◆ **What needs to be done**: How many lines in the records below contain the word "height"? Reply with the number alone.

◆ **Record extracts**:
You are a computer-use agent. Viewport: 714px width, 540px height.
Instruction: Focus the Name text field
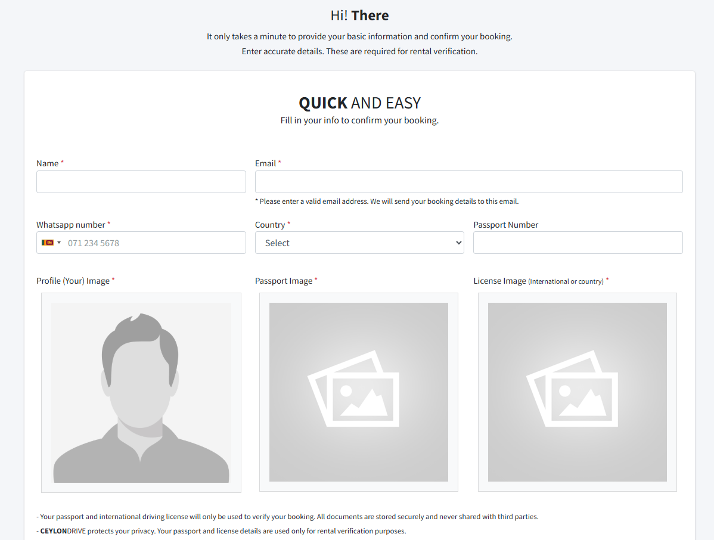[x=141, y=182]
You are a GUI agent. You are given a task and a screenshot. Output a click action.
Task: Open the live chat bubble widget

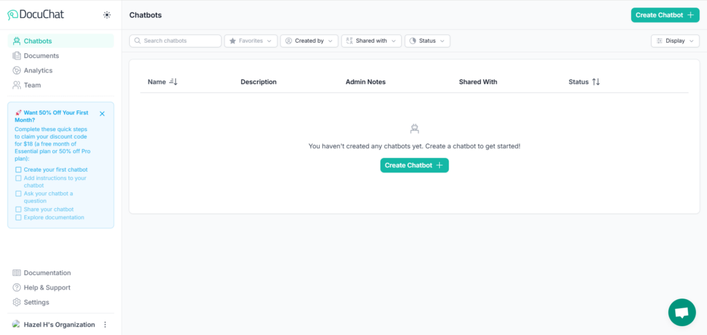point(681,312)
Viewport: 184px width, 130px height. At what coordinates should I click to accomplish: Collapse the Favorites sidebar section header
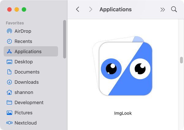click(15, 23)
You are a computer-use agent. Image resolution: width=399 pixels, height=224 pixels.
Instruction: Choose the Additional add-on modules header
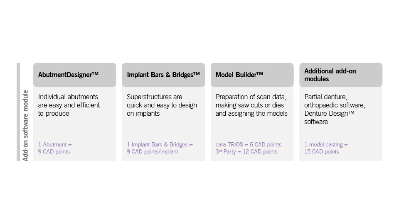tap(330, 75)
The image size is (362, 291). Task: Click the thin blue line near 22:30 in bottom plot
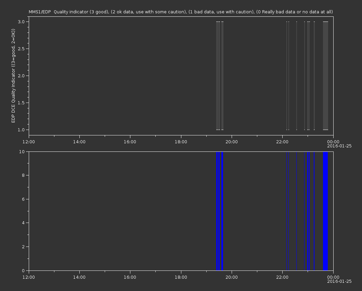point(296,211)
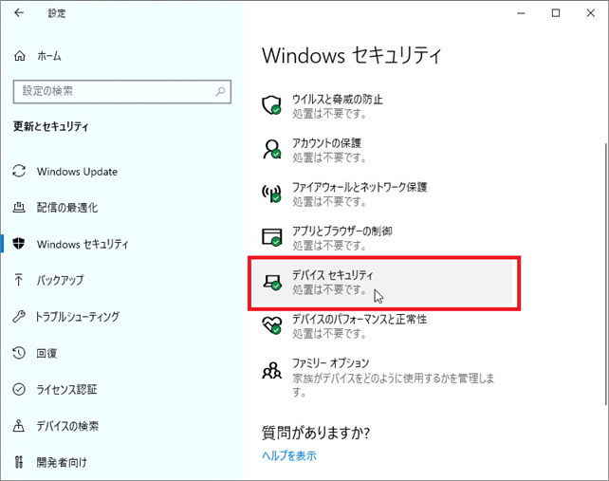Screen dimensions: 609x481
Task: Open ライセンス認証 (Activation) settings
Action: [x=66, y=389]

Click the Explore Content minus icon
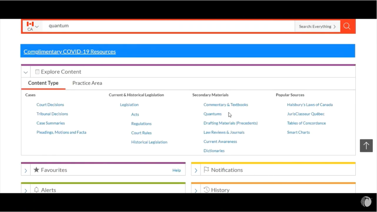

◆ **Final result**: 3